* **RECORDS FOR PROCESSING**

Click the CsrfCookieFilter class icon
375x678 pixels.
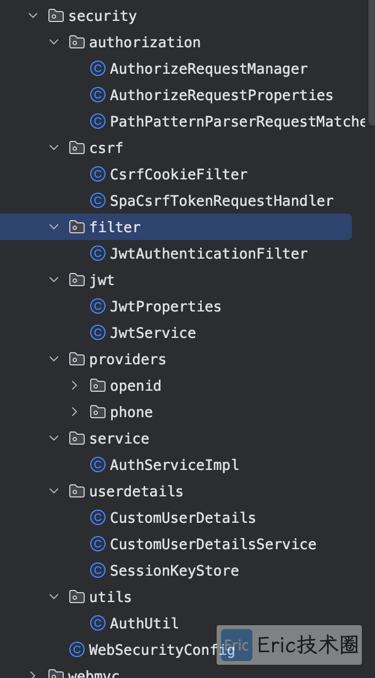coord(97,174)
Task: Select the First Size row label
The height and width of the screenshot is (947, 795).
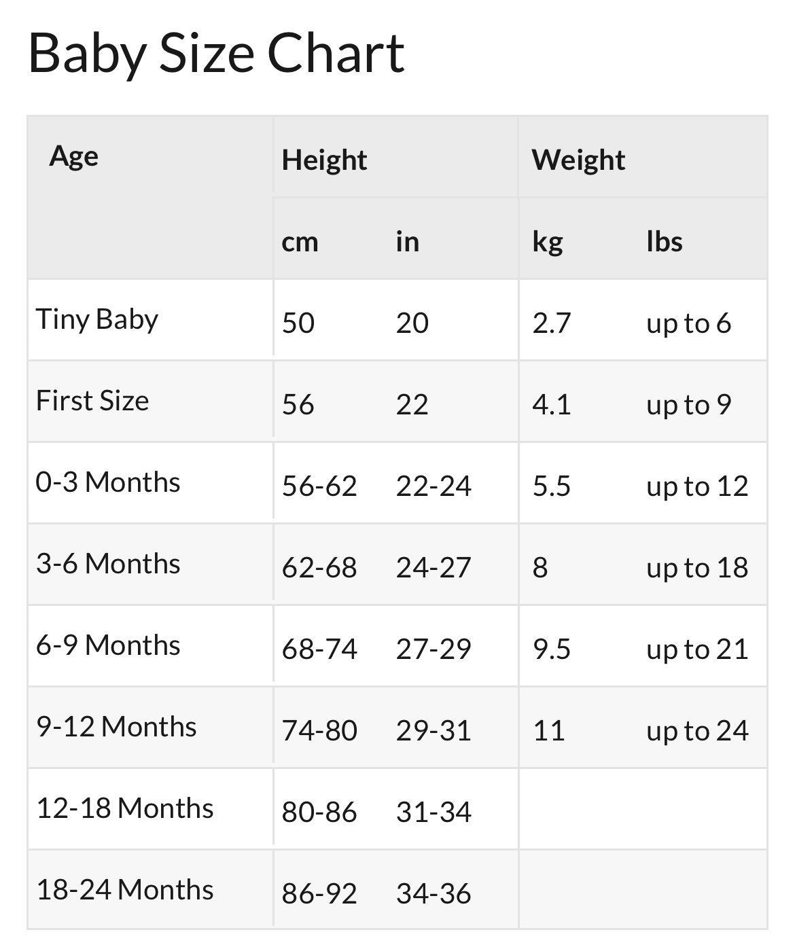Action: point(92,401)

* **TASK OBJECTIVE**
Could the data above be repeated exactly, with every picture dropped?

* **RESULT OF THIS EXERCISE**
Click the CsrfCookieFilter class icon
375x678 pixels.
coord(97,174)
Task: Select the First Size row label
The height and width of the screenshot is (947, 795).
Action: point(92,401)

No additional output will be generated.